圖5 用不同樣品孵育后細菌的熒光顯微鏡圖像Fig.5 Fluorescent microscopy images of bacteria after incubation with different samples

將未經過處理的PDMS 和Ag-PDMS 分別與大腸桿菌或枯草芽孢桿菌共同培養，將培養后的薄膜使用熒光染色劑染色，根據染色部位和熒光顏色的差異，可以區分細菌的生存狀況，其中藍色熒光主要是活細菌，紅色熒光則對應死亡細菌，熒光強度越高說明相應的細菌數量越多。圖5所示為用不同樣品孵育后的活/死大腸桿菌和枯草芽孢桿菌的熒光顯微鏡圖像。其中，圖5(a)和(b)所示為大腸桿菌的熒光顯微鏡圖像，可見未經染色的薄膜表面生長著大量的細菌，而復合納米銀顆粒的PDMS 表面只能觀察到微球存在。經過染色對比后，活/死細菌的數量PDMS 遠遠比Ag-PDMS 復合薄膜的多。圖5(c)和(d)所示為枯草桿菌的熒光顯微鏡圖像，與大腸桿菌的檢測結果類似，Ag-PDMS表面生長的細菌量很少，說明Ag-PDMS具有良好的抑菌活性。

2.5 納米銀修飾PDMS表面的細胞毒性

實驗結果表明：納米銀修飾PDMS表面具有很好的抑制革蘭氏陽性/陰性細菌的活性，即對原核微生物具有很好的抑制作用，但同時需要保證該材料對哺乳性動物細胞特別是人類細胞不要造成傷害。為驗證經納米銀修飾PDMS 的安全性，采用MTT 方法以細胞存活率作為定量的標準，選用蜂毒肽作為陽性參照物，空白磷酸緩沖溶液作為陰性對照物，與納米銀修飾的PDMS進行比較，實驗選用人腦微血管內皮細胞(hCMEC/D3)，該細胞與普通人體細胞非常接近，具有良好的形態學特征，適合開展細胞毒性實驗[25]。

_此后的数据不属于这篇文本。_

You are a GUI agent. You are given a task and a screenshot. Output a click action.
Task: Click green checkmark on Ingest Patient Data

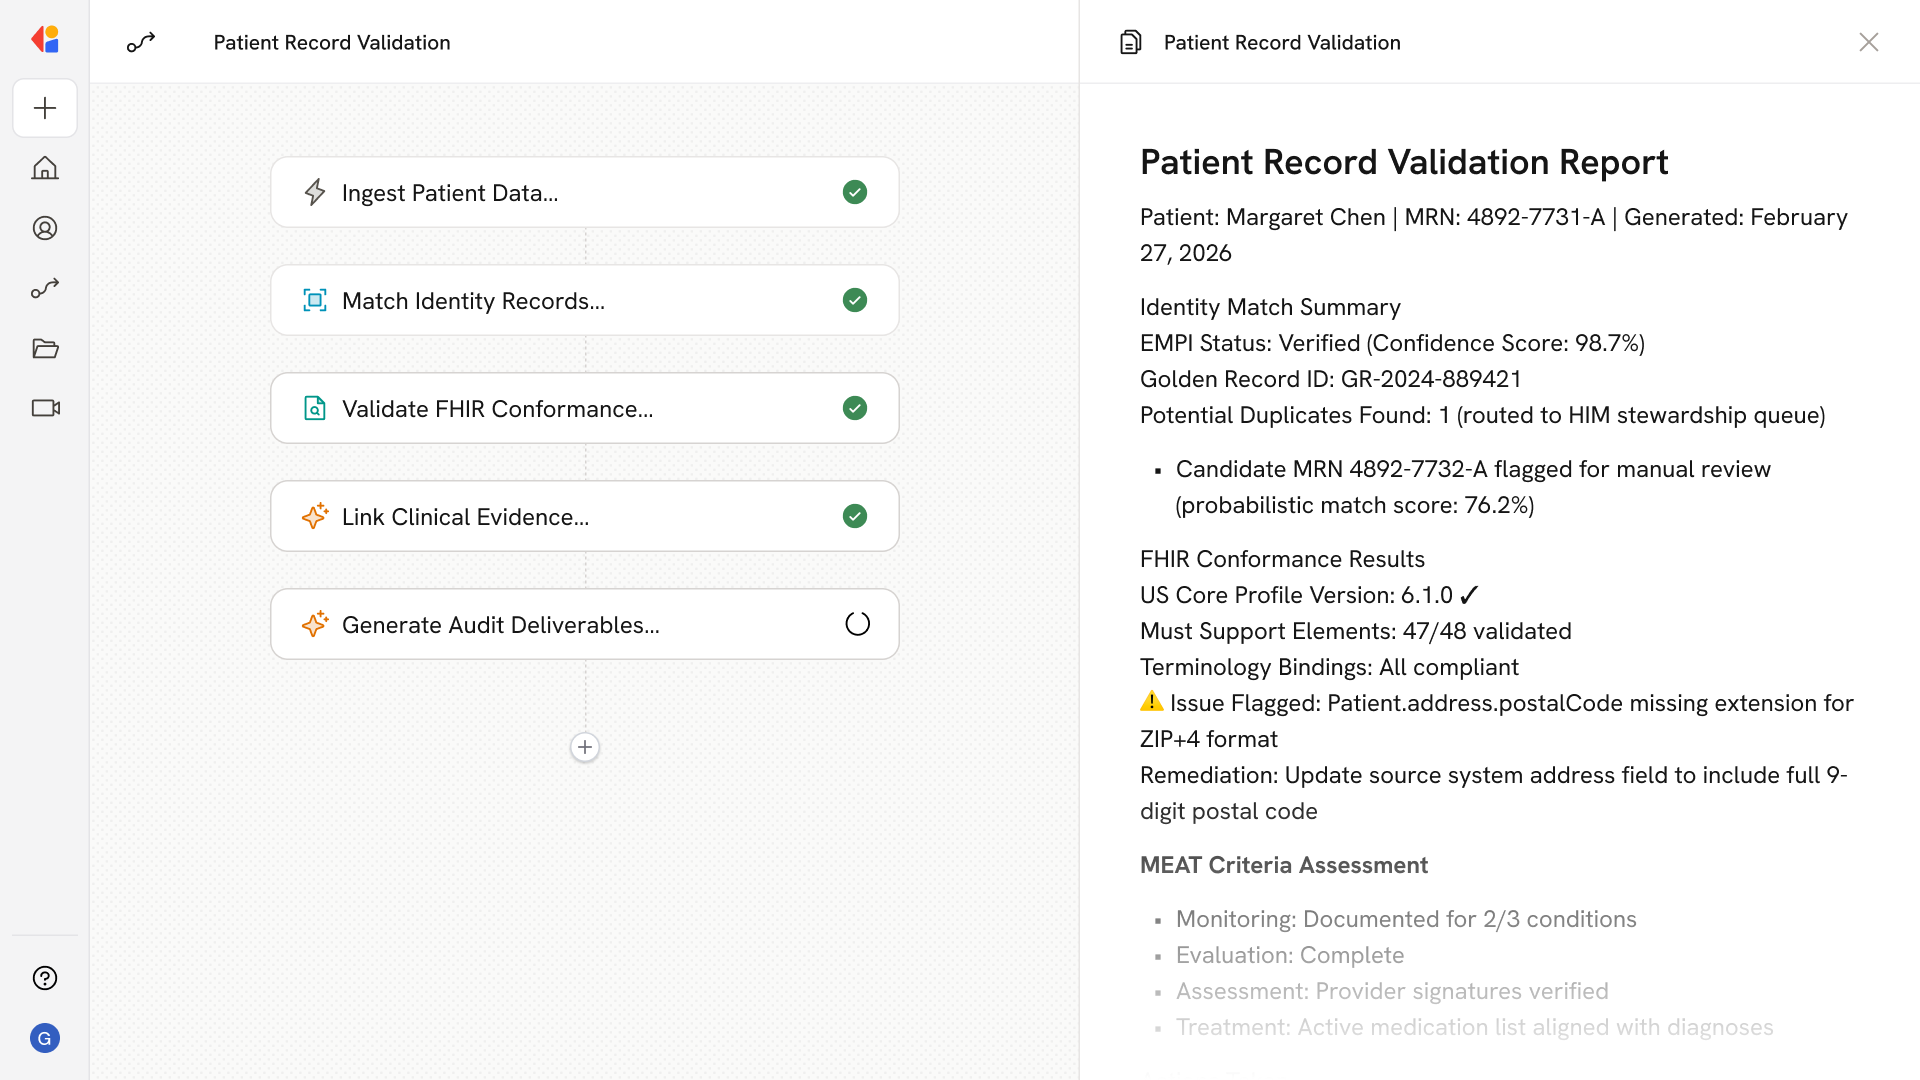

細胞毒性曲線如圖6所示。從圖6可見：蜂毒肽對hCMEC/D3 細胞具有強烈的殺傷作用；當蜂毒肽的質量濃度為16 mg/L 時，hCMEC/D3 細胞全部死亡；而當PDMS 表面納米銀的質量濃度低于64 mg/L時，細胞存活率并未受到影響(約100%)，因此，可認為當納米銀的質量濃度低于64 mg/L時，不具備殺傷性；而隨著樣品中納米銀質量濃度逐漸增加，達到128～256 mg/L 時，依然有50%～90%的細胞存活，此時，其質量濃度相比蜂毒肽的致死質量濃度高8～16 倍，這表明當PDMS 表面納米銀質量濃度低于128 mg/L時，幾乎不抑制人類細胞的增值。

圖6 細胞毒性曲線Fig.6 Curves of cytotoxicity

3 結論

1)利用光點擊化學反應通過二氧化硅微球將納米銀顆粒鍵合在柔性硅基質材料(PDMS)表面，利用納米銀顆粒獨特的抑菌性能，降低PDMS吸附和滋生細菌的可能性。

2)Ag-PDMS 薄膜對大腸桿菌和枯草芽孢桿菌的生長均有明顯的抑制作用，同時具有較低的生物毒性，在一定程度上可以替代抗生素、消毒劑或殺菌劑，為食品安全及醫用衛生等無菌操作的領域提供材料。